Probably from the weight of those backpacks. One was your classic influencer camping pack.
The other “backpack”? A girl. I’m only calling her that because there’s no way a normal human could carry both that load and another person up temple stairs.

“No. Not my problem. Not interested. Zero curiosity. Don't care at all about it.” That’s what I said—out loud—while already climbing to the second floor, with the coffee cup still in hand, just to get a closer look at whatever was going on.

Logically, all the rooms on the right side faced the mountain, no issue there. So the one at the very end should give the clearest view.
But of course the doors were locked. Obviously. And of course, in my curiosity-fueled sprint upstairs, I didn’t think to grab keys first.

I trudged back down the stairs with all the grace of someone who just got fired, dumped, and found out their kid wasn’t theirs.
Another "you lose" for the day’s scorecard.

So I went with logic.

[…Mnn… hello?…]

“Put Eiji on the phone.”

[Ugh… what now?]

“None of your business. Just put Eiji on already.”

[Fine… fine… Eijiiii, Sayo is annoying me on the phone again!]

“Annoying you?! You brainless idiot!”

[It’s not me calling at this hour, Sayo… yawn…]

“Because you’re too dumb to understand you need a prefix to call a cell from a landline!”

[What’s a prefix?]

“Seriously… you’re exhausting…” I rubbed my eyes, sitting on the floor behind the counter.

[Hey again… yawn… Something up? It’s weird you’re calling twice in one day. Actually, it’s weird you’re calling at all.]

“Eiji… uh… I just saw some guy climbing the temple stairs.”

[…Okay…]

“I just saw him.”

[I’m not getting what’s alarming here, Sayo.]

“He had a camping backpack—you know, tent and all the gear.”

[…Probably… yawn… just filming a vlog or something. It’s super trendy lately.]

“There are 120 steps to the temple, Eiji. And more to the top of the mountain.”

[Well… good for him… I still don’t see your point…]

“How much do those packs weigh? 30, 40 kg?”

[Roughly, yeah… depends what’s inside.]

“Right. And the guy wasn’t built at all—he was, uh… kinda like you.”

[Did you just call me scrawny?]

“What? No, Eiji, focus—I’m serious!”

[Okay, okay… so the dude’s probably pushing superhuman effort hauling all that up… it’s weird, sure, but possible. I’d take breaks if I was him…]
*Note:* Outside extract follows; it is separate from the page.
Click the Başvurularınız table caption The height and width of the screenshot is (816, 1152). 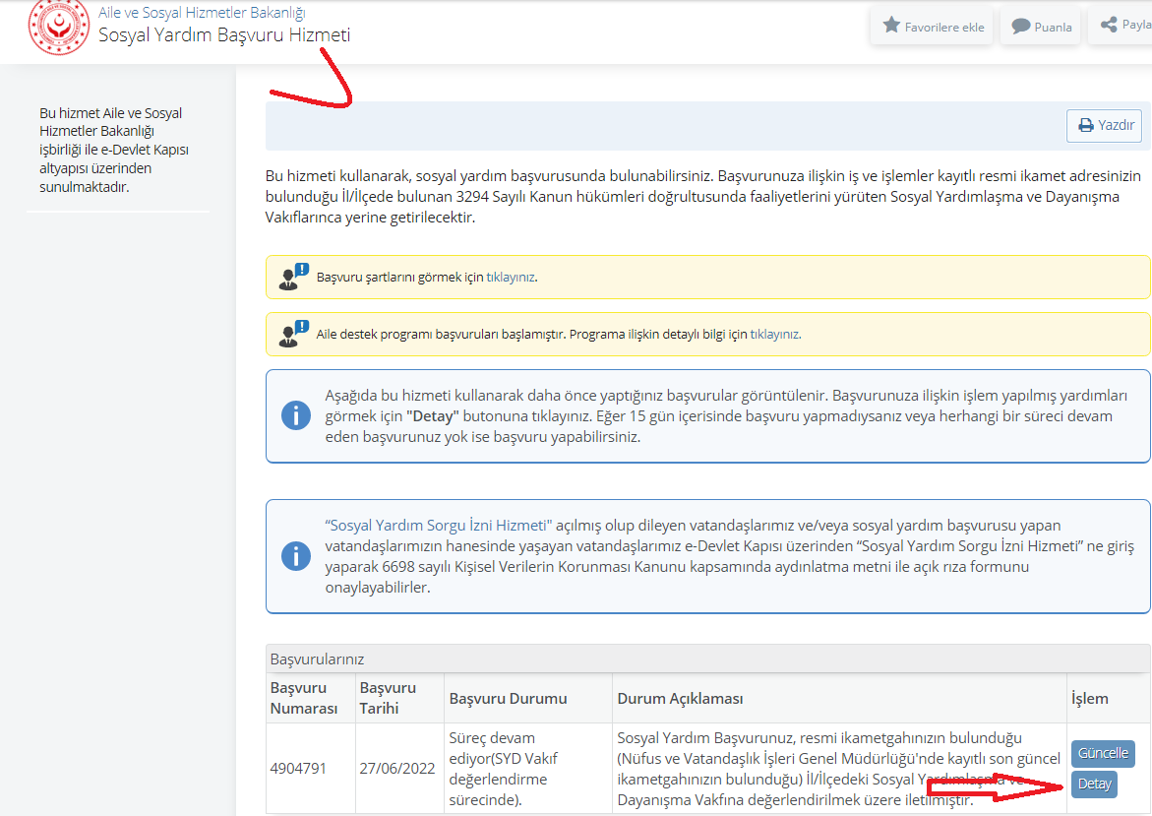point(317,659)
“A girl was clinging to his shoulders.”

[That changes things a bit… did you get a good look?]

“No, it was too dark, but she seemed a little taller than me…”
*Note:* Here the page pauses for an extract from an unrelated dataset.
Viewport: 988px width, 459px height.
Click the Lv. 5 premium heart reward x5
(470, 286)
[Was she… moving? Or anything?]

“She wasn’t a corpse if that’s what you’re getting at.”

[Uhm… yeah, carrying dead weight would make it way harder, you know. Literal dead weight.]

“And he wasn’t walking like someone lugging almost 100 kg.”

[O-okay…]

[Eiji, give me the phone!]

[I’m talking—get off!]

[Eijiii, hand it over!]

“For fuck’s sake, this is serious—can you two stop acting like idiots?”

[Sayo.]

“What now, Aranara…”

[That girl is dead.]

“Don’t start with that bullshit… didn’t you hear me?” I sighed again. I hadn’t even noticed I’d been braiding and unbraiding my hair the last few minutes.
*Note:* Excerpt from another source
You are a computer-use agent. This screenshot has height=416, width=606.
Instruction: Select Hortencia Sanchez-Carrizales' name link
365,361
[You’re gonna lecture me about living and dead?]

“Ugh… I hate when you pull that card.”

[You’re gonna have to get used to give me the reason.]

“Once I confirm if you're right.”

[And I’m taking your word that you won’t yell at me for borrowing all your lightbulbs for an experiment I saw on TV.]

“Huh? But my—Aranara, what the hell did you do to my room!?”

[click.]

“The damn idiot just hung up on me…” I muttered to my reflection in one of the wall pictures, staring at the phone screen like an idiot.

Thinking about all this was gonna trap me in a loop, so I went with the least harmful fix: find the light switch, kill the lights, pick a room, and pretend none of this happened while I slept.

Maybe curiosity made me pick the last room on the right. And for sure, seeing the thin layer of dust on the bed made me use my backpack as a pillow, lie on the floor, and cover up with my jacket.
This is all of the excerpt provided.